Türkiye günlerdir enerji sorunuyla yatıp kalkıyor. Sorunun iki boyutu var. Birisi büyük ölçüde dışa bağımlı hale getirilen birincil kaynak (petrol, doğalgaz) isteminin karşılanması, öbürü ise 85 milyon insanımızı ilgilendiren yüksek enerji fiyatları. Her iki konunun da enerji üretiminin birincil ve ikincil (elektrik enerjisi) kaynakları ile ilgisi olsa da bugünkü kaos (AS: karmaşa) politikalarının sorumlusu siyasal iktidar ile iktidar tarafından gözlerden gizlenen aç gözlü enerji şirketleri ve arkasındaki uluslararası güçler…

Enerji, özellikle elektrik enerjisi, genellikle karmaşık ve teknik bir konu olarak algılandığı için, geniş kitleler bu konuyu zor ve karmaşık bir alan olarak görürler ve konu üzerine eğilmek istemezler. Evet, elektrik enerjisi üretim, iletim, dağıtım ve tesis konuları çerçevesinde oldukça teknik bilgi birikimi gerektiren özel bir alandır. Ancak sıra üretilen enerjinin fiyatlandırılıp satılmasına geldiğinde, öbür ürünlerin fiyatlandırılması ve pazarlanmasından hiçbir farkı yoktur. Sonuç olarak elektrik de bir ürün, yani maldır. Biraz daha özel bir mal… Diğer ürünlerden tek farkı, üretildiği anda tüketilmesi gereken bir mal… Hızla bozulan domates ya da çilek gibi ürünlerde nasıl bir üretim-tüketim denge ve planlaması gerekiyorsa, elektrik üretiminde de çok ama çok daha fazla hassas (duyarlı) bir üretim planlaması gerekmektedir. Bu nedenle de TEK elden ve KAMUSAL olarak yürütülmesi ZORUNLU olan bir hizmettir. Tam da bu nedenle 1970 yılında TEK (Türkiye Elektrik Kurumu) kurulmuş, adı bugün daha da anlamlı duruma gelmiştir. Ancak ne yazık ki 12 Eylül sonrası Özal politikaları ile 1994 yılında bu kurum parçalanmış ve yutulması kolay lokmalara bölünmüştür.

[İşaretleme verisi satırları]
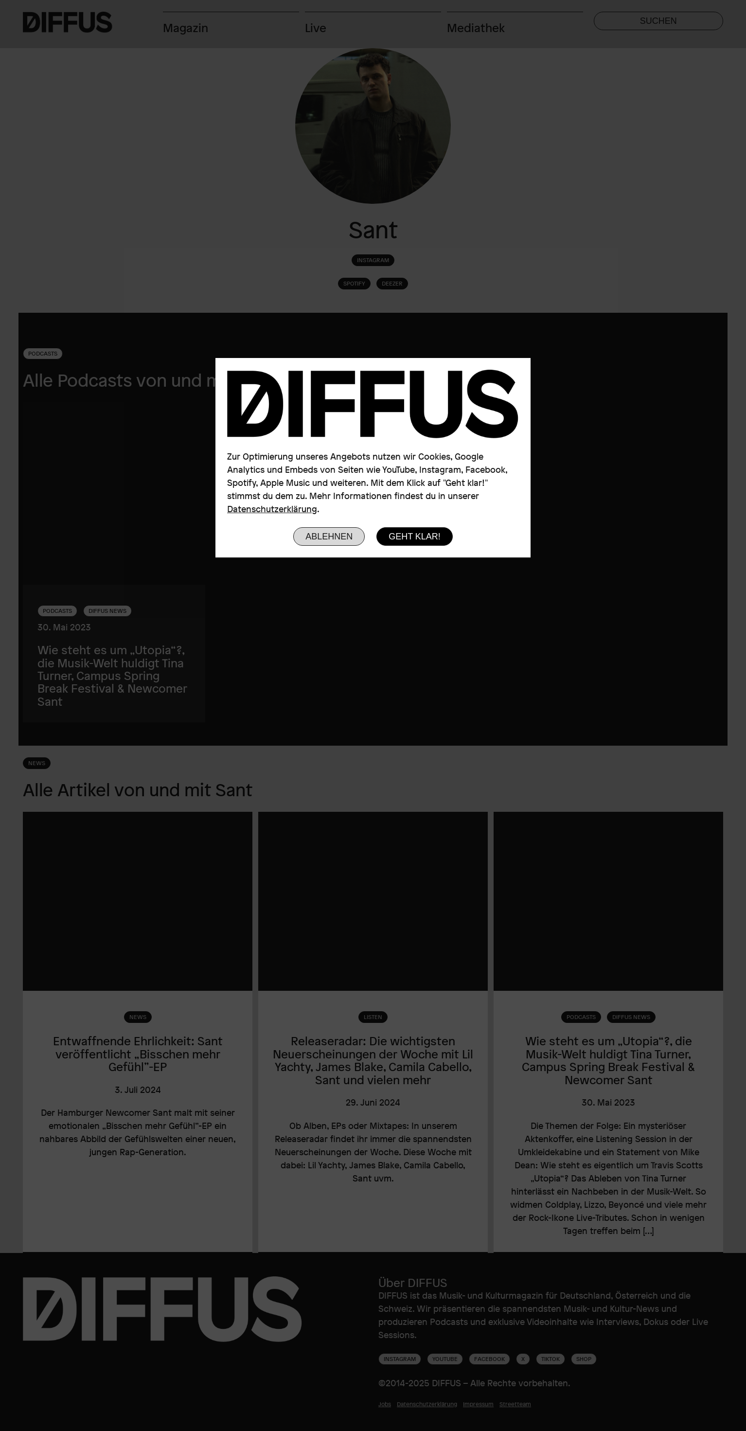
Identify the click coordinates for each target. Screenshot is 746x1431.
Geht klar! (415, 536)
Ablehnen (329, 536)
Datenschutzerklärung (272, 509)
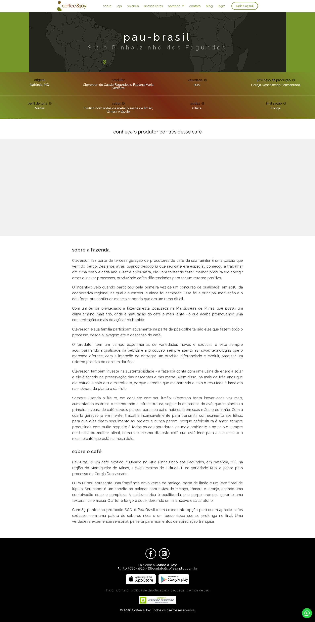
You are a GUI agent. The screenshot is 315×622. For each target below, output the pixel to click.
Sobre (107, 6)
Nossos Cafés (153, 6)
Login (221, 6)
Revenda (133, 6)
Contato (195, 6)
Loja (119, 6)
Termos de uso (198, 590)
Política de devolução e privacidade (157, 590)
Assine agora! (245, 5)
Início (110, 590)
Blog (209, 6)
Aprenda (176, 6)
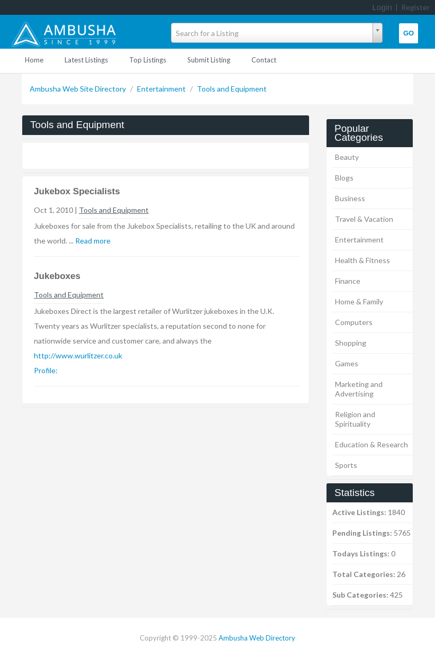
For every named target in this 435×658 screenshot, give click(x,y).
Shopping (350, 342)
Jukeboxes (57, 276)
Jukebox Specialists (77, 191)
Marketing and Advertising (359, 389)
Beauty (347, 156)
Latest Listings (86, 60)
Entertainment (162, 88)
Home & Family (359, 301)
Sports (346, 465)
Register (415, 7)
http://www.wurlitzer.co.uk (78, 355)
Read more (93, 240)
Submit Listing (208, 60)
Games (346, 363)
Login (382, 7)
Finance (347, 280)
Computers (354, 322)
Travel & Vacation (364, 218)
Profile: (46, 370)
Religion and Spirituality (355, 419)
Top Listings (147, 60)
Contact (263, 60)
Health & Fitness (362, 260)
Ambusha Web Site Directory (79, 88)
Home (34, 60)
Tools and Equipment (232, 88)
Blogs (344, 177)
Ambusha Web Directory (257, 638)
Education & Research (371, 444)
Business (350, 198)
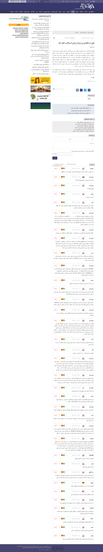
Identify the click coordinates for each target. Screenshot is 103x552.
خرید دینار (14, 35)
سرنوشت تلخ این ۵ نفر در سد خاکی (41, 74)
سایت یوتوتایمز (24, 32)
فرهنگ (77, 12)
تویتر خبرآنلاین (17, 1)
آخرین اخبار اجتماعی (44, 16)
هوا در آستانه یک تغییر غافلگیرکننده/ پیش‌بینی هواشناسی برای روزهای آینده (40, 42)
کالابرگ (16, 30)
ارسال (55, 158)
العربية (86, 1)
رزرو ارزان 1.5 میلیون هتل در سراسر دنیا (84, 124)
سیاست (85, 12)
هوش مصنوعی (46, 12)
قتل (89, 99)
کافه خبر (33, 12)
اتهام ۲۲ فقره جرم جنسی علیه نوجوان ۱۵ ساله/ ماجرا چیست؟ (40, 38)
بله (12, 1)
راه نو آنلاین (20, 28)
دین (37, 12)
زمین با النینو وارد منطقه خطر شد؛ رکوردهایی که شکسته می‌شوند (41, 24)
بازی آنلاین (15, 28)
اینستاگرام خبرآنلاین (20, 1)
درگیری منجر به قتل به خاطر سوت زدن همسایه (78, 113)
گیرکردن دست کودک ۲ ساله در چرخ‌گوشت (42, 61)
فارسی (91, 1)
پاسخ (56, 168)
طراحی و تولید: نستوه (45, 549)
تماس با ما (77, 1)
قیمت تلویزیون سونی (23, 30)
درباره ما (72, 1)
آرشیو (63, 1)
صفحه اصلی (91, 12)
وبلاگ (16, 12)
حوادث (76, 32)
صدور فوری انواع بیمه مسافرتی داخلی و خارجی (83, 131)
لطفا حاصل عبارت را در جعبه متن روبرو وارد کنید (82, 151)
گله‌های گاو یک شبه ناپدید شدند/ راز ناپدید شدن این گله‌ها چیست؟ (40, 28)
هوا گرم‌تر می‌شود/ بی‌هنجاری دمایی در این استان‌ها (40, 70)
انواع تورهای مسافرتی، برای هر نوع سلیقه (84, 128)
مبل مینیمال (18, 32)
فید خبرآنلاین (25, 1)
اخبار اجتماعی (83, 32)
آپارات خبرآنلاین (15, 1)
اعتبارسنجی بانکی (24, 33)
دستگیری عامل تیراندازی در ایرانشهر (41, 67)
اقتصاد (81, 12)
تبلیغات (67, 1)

Görev tanımı
Enerji sorunu üzerine yazılmış metne göre Türkiye Elektrik Kurumu (TEK) hangi yılda kurulmuştur? Lütfen kısaca yanıtlayın.

Yazılı yanıt
1970 yılında.